→ Requirement A
Could you give the entries from the line holding "Sci [200, 843]" through the line holding "research [275, 222]", inclusive, as a JSON list of strings, one string per line, with blank lines left out?

→ Text provided
The theme pushed me to reconsider what justice even is. If we reduce it to policy and punishment, we miss its inner architecture. Justice is not only what happens in public. Justice is what becomes possible in private.

A gender-equal world is not just a world where women can enter the room. It is a world where they do not have to leave parts of themselves at the door.

One speaker touched on how “neutral” rules can reward those who were already advantaged. That landed. Neutrality can be a well-lit disguise for historical imbalance.

This is where gender-equal justice in Mauritius becomes an honest question. Do we celebrate women’s strength because we respect it, or because we rely on it while avoiding responsibility?

The Peacekeeper Culture and Its Hidden Cost

Mauritius is skilled at social peace. Families, workplaces, communities, even friendships often run on a quiet contract: do not make things awkward. But gender inequality survives best in environments where awkwardness is punished.

→ Provided information
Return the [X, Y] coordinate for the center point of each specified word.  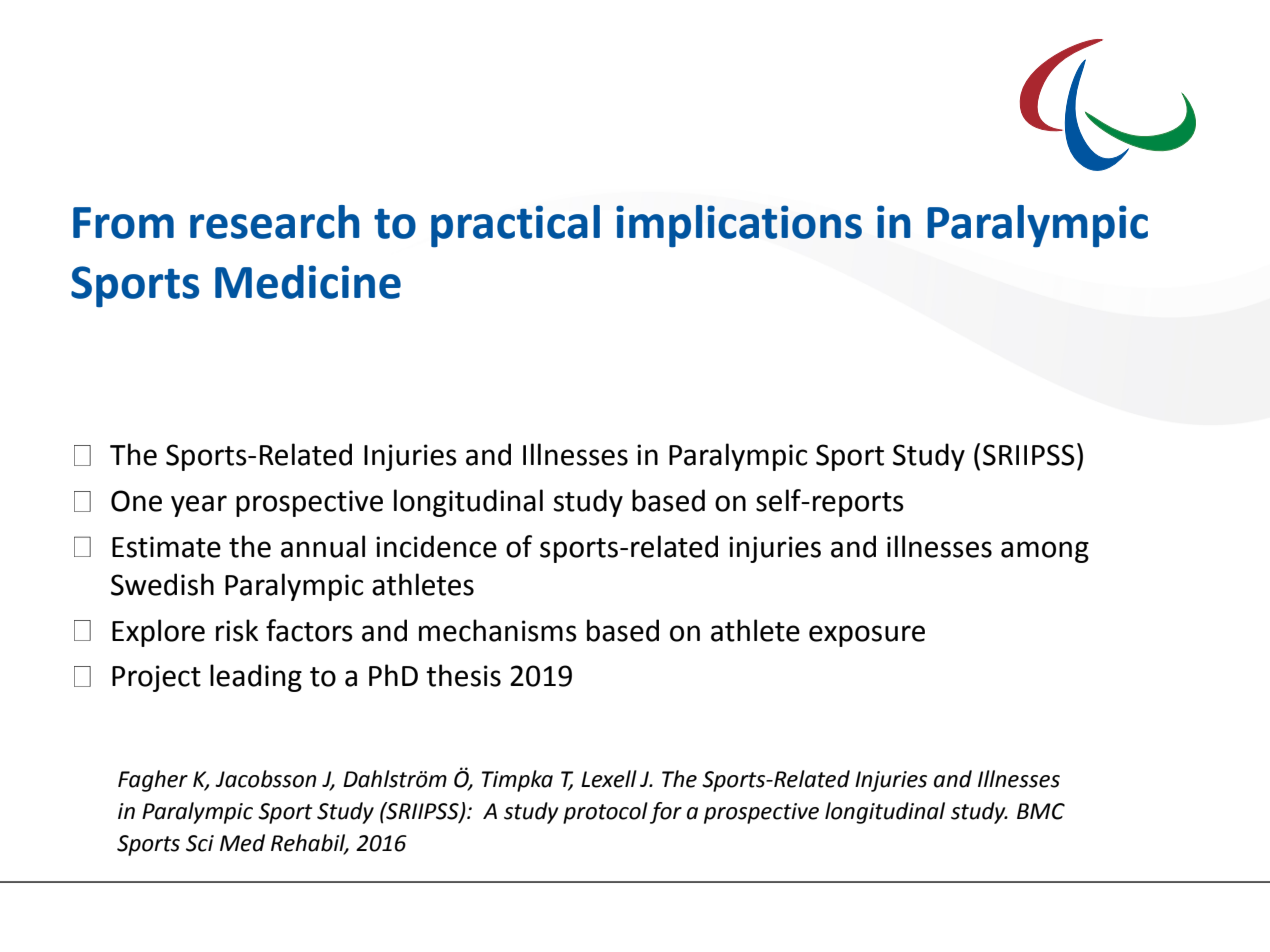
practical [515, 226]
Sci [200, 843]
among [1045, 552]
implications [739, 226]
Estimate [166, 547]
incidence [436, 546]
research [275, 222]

...

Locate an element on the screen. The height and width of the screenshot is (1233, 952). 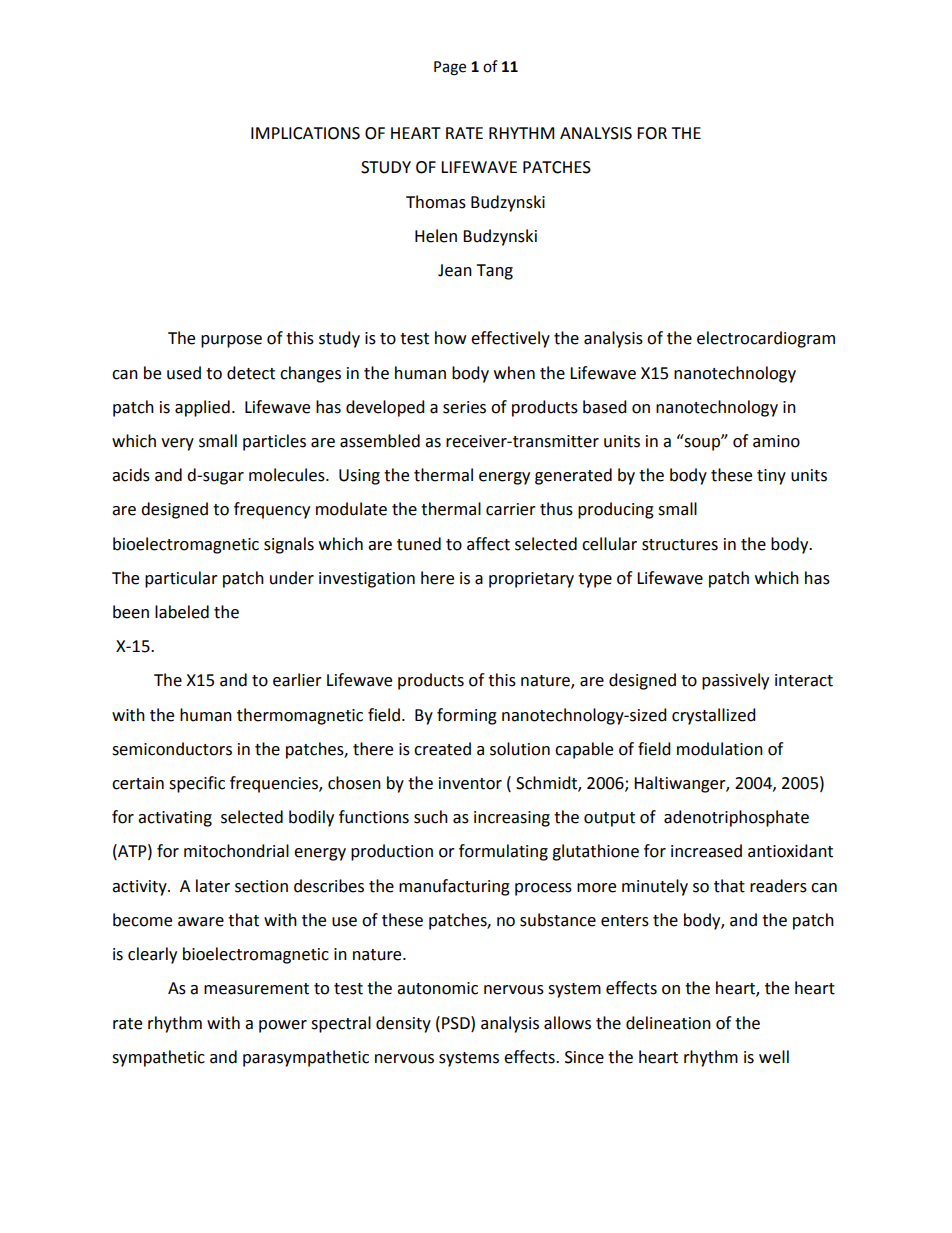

→ Requirement B
Answer these questions about the passage on gender-equal justice:
(i) What does the passage say neutrality can be a well-lit disguise for?
(ii) What is Mauritius said to be skilled at?
(iii) In what kind of environments does gender inequality survive best?

→ Task response A
[
  "Sci [200, 843]",
  "among [1045, 552]",
  "implications [739, 226]",
  "Estimate [166, 547]",
  "incidence [436, 546]",
  "research [275, 222]"
]

→ Task response B
(i) Historical imbalance.
(ii) Social peace.
(iii) Environments where awkwardness is punished.